Traigo éste tema hoy, por que estoy empezando un trocito de vacaciones y voy a poder pararme con paz y sosiego, algo que ha sido un lujo en los 4 últimos meses.
Y es que la Felicidad a la que aspiro llegará -eso espero-, cuando pueda contemplar la Verdad. La Verdad de la realidad en la que existimos. Y esa contemplación exige pararse.
"la Verdad, que es más fuerte que cualquier obstáculo, encuentra al ser humano. Esa es la gran esperanza: solos no podemos encontrar la Verdad, pero la Verdad, que es Persona, nos encuentra. Y su Buena Nueva que procede de la Verdad, nos lleva a la Caridad, que es nuestro destino común".

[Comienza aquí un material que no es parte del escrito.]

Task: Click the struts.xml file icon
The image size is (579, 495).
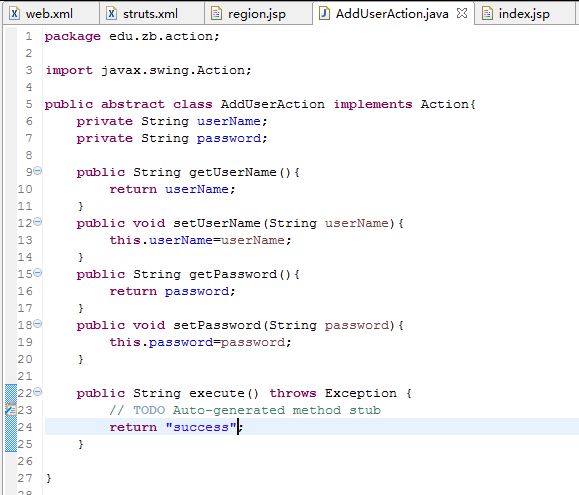Action: [111, 14]
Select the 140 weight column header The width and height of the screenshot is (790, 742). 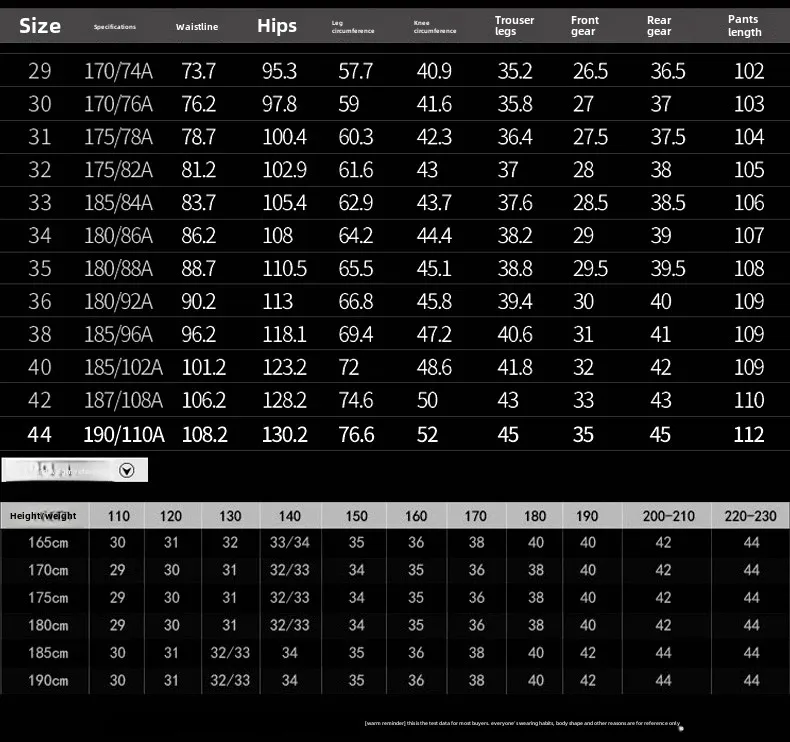point(290,516)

Vacaciones: descanso, paz, seguir conociendo...para ir hacia la Caridad. Por eso son las vacaciones un tiempo para los encuentros. Poder tratar mejor a los de nuestra familia, a los amigos. Para conocer a otras personas.
Pero "¿es que no tienes nada que hacer?" me direis algunos.
Pues sí, por eso pongo esa foto del campo extremeño, con el montón de piedras para quitar : entre "contemplacion" y "contemplacion", pondré lavadoras, recogeré los últimos edredones, ordenaré cajones, armarios y rincones; renovaré casa y ropas, recibiré y despediré a los hijos que van y vienen, limpiaré...y planificaré con mi esposo lo que se supone que va a ser de nuestras vidas en los próximos meses. Puro descanso de una vulgar madre de familia. Quizá hasta consiga hacer algo de deporte nadando algun día, para hacer caso a los médicos!